# ENFP 8w7 what will this combination look like?



## Belledonna (Mar 7, 2018)

I am an ENFP and after stumbling across enneagram, I found that 8w7 fits me the most. I used to think I'm 8w9 though and many people who helped me figure it out also thought I was one. But I don't know, 8w7 just fits me so very well. Though I've heard that ENFPs are more commonly 7 6 and 2.
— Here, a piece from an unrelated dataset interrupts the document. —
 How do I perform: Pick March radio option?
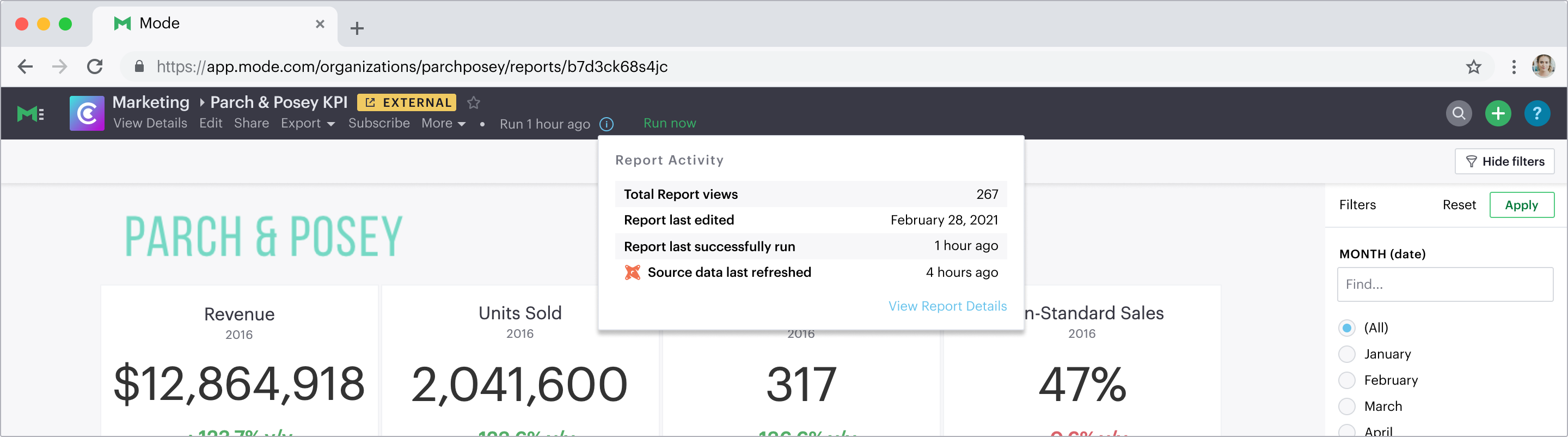1346,406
How'd you describe ENFP with 8w7 enneagram?


----------



## Pensive Fine (Oct 4, 2018)

If I had to guess an ENFP 8w7 would be highly assertive and challenging in their relentless pursuit of ideas. Maybe even daring people to challenge their ideas just so that they can push people back and show them who's boss, thus validating their ideas. Perhaps not working particularly well under strict authority, loathing the idea of being controlled and unhesitant to assert their individuality to the world. May struggle at times with drawing boundaries and pushing things a bit too far. Unafraid of engaging in confrontation when necessary, quicker to retaliate from personal injustices done to either oneself or to closed ones (with a strong protective streak). Most likely staunchly sticks to beliefs and not easily compromise them that easily given the confrontational nature of enneagram 8w7. More likely to simply give out blunt, direct advice. Less likely to talk about one's feelings or showing any forms of weakness (to which they could be taken advantage of) as it makes them feel vulnerable especially with the more private nature of Fi. Learning to be in touch with one's feelings and accepting their more vulnerable sides may take extended effort. Perhaps prone to lashing out and reacting impulsively under stress.


----------